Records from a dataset
----
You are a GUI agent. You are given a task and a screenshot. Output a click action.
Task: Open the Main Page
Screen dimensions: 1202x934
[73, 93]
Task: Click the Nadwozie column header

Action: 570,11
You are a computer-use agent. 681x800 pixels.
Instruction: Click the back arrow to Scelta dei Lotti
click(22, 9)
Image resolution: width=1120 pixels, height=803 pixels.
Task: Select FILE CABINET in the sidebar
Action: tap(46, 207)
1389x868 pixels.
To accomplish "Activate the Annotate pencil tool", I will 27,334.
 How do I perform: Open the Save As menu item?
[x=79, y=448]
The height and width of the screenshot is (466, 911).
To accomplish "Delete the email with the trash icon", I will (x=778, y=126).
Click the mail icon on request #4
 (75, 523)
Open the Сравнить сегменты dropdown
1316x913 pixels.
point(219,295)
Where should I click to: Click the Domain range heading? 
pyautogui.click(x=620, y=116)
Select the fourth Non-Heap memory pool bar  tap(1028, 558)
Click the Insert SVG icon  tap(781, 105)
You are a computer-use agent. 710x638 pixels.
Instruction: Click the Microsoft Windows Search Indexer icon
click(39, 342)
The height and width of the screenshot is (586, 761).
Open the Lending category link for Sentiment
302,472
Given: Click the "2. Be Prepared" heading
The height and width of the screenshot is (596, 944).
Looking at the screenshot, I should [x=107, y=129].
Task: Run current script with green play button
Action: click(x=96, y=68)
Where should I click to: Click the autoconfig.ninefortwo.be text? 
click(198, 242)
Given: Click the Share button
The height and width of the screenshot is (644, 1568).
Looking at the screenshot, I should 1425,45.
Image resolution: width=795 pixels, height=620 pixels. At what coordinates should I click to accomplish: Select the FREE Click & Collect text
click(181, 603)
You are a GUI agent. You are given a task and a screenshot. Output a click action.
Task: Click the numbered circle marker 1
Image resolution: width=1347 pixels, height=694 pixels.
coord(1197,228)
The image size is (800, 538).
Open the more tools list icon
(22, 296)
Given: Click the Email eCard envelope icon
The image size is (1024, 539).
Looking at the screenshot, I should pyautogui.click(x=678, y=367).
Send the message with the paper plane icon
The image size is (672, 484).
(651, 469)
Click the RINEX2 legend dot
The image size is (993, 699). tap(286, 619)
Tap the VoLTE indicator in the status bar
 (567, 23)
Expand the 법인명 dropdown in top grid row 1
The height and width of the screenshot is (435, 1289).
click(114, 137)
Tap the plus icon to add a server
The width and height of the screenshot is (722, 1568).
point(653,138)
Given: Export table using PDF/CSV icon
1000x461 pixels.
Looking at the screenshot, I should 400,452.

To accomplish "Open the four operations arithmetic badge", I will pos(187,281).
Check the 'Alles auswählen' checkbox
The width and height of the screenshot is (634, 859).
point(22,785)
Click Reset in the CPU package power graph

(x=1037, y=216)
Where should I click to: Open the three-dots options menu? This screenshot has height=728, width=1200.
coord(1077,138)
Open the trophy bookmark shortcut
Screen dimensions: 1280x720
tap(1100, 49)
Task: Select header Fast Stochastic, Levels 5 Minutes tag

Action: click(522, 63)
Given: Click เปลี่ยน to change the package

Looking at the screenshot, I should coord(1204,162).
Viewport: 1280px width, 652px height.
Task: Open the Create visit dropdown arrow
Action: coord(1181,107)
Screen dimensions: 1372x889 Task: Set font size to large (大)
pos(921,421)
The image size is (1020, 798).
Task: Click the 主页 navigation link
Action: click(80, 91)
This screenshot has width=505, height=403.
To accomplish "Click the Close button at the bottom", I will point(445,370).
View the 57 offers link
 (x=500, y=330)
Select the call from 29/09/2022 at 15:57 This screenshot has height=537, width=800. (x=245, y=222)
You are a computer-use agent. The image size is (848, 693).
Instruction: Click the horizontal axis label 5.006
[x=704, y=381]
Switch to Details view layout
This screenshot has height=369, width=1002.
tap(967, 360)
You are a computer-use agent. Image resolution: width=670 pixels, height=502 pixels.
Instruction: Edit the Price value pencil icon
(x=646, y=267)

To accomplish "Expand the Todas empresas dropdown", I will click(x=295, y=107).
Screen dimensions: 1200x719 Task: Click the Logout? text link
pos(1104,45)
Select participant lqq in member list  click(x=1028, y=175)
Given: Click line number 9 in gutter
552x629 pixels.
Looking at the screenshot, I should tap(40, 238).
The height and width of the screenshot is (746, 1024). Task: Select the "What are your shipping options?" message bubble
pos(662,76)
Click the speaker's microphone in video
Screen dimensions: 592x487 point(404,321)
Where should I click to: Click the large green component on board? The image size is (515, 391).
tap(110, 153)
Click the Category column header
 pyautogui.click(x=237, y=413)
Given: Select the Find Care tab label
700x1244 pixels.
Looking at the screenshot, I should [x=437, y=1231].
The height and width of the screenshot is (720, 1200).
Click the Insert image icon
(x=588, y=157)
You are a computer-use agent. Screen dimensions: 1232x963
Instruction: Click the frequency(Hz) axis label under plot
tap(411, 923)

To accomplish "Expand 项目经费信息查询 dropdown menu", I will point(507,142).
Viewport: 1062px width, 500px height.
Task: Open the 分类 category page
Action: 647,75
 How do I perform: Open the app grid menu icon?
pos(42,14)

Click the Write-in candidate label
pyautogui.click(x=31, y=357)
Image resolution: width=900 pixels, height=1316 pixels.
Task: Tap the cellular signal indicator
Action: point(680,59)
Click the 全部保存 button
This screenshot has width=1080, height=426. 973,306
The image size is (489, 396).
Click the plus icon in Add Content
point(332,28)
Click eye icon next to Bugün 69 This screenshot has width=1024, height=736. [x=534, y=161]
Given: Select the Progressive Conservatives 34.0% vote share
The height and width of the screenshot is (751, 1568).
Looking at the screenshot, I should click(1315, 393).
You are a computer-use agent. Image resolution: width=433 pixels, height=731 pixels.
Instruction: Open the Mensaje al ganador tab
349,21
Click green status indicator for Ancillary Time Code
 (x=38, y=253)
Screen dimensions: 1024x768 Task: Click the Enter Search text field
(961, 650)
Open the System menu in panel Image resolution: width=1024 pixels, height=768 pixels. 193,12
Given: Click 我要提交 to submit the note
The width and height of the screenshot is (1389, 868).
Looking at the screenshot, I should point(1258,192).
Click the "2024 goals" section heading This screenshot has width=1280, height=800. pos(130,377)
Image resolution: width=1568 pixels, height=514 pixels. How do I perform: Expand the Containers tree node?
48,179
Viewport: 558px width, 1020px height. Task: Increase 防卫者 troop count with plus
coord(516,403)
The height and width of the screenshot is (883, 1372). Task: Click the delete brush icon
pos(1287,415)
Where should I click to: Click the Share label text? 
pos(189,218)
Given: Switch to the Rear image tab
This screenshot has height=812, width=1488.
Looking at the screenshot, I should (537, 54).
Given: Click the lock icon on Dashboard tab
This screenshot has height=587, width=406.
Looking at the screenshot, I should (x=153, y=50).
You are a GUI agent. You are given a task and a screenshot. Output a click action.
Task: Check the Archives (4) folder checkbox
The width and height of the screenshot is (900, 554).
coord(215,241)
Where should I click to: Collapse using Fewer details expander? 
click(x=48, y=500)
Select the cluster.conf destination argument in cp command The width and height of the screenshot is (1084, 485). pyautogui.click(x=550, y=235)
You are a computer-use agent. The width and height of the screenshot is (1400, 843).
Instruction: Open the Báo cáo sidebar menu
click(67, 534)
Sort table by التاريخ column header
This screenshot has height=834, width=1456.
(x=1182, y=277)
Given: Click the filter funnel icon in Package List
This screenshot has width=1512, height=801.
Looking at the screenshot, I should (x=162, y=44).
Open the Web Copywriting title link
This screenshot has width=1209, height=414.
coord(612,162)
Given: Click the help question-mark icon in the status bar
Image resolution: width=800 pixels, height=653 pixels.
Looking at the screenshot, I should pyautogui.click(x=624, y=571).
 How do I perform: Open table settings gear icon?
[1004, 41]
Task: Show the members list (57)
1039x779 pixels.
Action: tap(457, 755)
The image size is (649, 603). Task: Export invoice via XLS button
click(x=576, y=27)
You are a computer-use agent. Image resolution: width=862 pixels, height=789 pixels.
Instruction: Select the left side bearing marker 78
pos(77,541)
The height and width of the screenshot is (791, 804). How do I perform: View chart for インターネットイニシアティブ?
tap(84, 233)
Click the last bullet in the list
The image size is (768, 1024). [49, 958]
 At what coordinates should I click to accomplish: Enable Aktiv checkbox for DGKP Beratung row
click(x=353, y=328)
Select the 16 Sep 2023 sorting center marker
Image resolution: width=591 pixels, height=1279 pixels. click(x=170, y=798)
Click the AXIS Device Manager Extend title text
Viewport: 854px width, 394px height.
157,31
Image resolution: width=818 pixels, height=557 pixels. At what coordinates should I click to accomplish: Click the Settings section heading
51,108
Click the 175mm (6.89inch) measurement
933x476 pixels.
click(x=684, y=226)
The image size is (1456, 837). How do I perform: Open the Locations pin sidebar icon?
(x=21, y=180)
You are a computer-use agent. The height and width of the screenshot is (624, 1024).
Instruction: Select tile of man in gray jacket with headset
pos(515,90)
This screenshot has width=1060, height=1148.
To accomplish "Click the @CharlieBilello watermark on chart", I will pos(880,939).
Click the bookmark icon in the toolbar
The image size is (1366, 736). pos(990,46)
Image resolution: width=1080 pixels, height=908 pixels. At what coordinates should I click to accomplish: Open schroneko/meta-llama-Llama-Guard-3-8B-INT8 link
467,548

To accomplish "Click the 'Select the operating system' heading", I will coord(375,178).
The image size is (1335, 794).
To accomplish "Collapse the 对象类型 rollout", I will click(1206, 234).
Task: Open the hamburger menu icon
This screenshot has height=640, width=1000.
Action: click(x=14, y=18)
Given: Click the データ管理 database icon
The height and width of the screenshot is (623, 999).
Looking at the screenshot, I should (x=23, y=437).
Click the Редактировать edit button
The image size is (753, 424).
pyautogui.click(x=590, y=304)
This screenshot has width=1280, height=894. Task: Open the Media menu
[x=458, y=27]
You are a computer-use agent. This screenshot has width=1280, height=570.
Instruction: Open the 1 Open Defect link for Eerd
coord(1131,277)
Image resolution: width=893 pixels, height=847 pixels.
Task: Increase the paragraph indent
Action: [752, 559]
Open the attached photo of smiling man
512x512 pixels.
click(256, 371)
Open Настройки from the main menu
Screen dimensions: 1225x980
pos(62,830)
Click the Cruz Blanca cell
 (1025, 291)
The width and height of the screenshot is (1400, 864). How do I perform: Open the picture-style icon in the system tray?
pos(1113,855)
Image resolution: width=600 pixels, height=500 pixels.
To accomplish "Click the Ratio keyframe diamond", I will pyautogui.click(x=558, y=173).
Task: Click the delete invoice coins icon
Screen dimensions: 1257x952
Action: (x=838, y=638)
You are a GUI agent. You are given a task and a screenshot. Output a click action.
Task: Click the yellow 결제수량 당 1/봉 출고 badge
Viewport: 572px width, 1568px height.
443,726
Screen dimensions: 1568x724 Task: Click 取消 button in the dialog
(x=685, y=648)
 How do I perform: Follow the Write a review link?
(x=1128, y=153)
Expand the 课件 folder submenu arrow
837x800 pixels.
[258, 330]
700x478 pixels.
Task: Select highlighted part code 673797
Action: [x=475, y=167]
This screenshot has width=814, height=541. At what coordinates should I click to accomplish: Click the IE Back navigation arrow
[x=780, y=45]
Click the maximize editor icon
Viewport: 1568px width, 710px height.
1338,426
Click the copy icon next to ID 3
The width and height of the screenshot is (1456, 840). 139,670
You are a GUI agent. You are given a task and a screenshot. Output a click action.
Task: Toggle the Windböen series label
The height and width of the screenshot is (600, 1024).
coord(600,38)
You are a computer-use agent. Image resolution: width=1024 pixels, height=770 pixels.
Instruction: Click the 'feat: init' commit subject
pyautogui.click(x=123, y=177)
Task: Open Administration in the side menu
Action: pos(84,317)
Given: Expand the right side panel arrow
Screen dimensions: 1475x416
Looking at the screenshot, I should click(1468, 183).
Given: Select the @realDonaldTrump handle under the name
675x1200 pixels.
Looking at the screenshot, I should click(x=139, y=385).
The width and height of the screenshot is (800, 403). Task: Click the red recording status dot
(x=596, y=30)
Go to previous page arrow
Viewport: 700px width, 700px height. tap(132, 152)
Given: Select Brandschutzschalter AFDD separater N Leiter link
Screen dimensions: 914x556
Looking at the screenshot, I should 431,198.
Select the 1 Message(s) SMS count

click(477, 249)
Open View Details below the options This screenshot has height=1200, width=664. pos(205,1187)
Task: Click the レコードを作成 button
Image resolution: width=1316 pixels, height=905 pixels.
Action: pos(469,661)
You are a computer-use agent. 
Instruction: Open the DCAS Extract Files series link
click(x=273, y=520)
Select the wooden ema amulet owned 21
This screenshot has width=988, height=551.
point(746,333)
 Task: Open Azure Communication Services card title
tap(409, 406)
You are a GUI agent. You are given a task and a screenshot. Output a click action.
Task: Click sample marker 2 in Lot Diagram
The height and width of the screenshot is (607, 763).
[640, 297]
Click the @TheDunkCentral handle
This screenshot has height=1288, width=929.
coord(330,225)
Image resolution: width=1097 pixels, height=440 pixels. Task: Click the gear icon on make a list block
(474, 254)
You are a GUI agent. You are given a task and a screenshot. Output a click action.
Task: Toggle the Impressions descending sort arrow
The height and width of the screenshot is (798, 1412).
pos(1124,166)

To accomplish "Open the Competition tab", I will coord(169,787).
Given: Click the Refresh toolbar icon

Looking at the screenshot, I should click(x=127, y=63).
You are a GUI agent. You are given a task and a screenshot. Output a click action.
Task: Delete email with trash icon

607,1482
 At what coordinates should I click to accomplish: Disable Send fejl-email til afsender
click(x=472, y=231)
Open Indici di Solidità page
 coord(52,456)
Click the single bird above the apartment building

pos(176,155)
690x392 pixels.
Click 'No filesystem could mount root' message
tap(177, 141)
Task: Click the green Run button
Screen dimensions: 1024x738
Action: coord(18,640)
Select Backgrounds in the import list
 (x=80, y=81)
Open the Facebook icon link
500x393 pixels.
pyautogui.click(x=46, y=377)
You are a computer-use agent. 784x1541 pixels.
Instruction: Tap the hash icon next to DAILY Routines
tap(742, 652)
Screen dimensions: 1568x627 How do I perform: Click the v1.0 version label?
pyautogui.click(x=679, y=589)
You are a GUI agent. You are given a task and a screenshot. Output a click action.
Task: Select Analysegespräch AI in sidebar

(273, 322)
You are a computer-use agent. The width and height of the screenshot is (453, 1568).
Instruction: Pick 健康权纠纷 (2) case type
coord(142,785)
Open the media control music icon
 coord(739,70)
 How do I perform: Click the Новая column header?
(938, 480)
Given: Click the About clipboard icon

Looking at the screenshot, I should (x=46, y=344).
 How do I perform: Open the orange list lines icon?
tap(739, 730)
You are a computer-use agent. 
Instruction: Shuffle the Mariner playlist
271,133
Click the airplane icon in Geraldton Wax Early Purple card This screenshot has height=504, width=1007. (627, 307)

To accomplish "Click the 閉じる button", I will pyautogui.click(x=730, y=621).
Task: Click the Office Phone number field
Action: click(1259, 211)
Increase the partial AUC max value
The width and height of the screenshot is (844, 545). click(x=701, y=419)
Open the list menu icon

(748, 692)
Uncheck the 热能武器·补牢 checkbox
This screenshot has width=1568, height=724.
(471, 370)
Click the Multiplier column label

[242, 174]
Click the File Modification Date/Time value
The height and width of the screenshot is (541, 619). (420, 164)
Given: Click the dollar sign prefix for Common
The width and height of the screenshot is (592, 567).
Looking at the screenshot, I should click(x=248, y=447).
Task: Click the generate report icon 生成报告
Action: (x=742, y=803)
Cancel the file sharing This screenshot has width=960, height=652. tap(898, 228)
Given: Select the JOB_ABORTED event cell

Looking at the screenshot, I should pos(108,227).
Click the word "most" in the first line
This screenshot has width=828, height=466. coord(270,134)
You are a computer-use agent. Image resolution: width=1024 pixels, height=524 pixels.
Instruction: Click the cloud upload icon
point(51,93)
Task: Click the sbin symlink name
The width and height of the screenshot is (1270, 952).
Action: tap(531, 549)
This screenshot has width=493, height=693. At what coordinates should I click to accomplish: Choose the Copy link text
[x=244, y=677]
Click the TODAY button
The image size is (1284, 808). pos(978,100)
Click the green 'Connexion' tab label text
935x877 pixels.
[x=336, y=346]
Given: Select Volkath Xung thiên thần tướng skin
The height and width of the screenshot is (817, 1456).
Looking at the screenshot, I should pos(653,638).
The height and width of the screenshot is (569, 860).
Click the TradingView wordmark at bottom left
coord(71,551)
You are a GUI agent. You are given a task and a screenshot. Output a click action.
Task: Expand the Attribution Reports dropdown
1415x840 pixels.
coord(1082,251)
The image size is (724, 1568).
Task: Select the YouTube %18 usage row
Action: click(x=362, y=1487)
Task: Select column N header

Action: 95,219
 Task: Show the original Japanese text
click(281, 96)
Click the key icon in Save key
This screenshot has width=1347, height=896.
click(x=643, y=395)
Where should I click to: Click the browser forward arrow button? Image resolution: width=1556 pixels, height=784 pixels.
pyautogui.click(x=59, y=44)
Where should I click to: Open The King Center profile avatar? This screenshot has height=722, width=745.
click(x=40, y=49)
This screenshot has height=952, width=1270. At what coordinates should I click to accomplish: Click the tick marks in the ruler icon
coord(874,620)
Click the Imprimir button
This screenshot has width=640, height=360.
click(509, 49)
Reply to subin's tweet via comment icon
----
» Problem description: One inclusive range is required: first line of the data through the line containing "You are a computer-use agent. 681x800 pixels.". Set it down exactly and output nothing else.

» Answer space:
You are a GUI agent. You are given a task and a screenshot. Output a click action.
Task: Open the Main Page
Screen dimensions: 1202x934
[73, 93]
Task: Click the Nadwozie column header

Action: 570,11
You are a computer-use agent. 681x800 pixels.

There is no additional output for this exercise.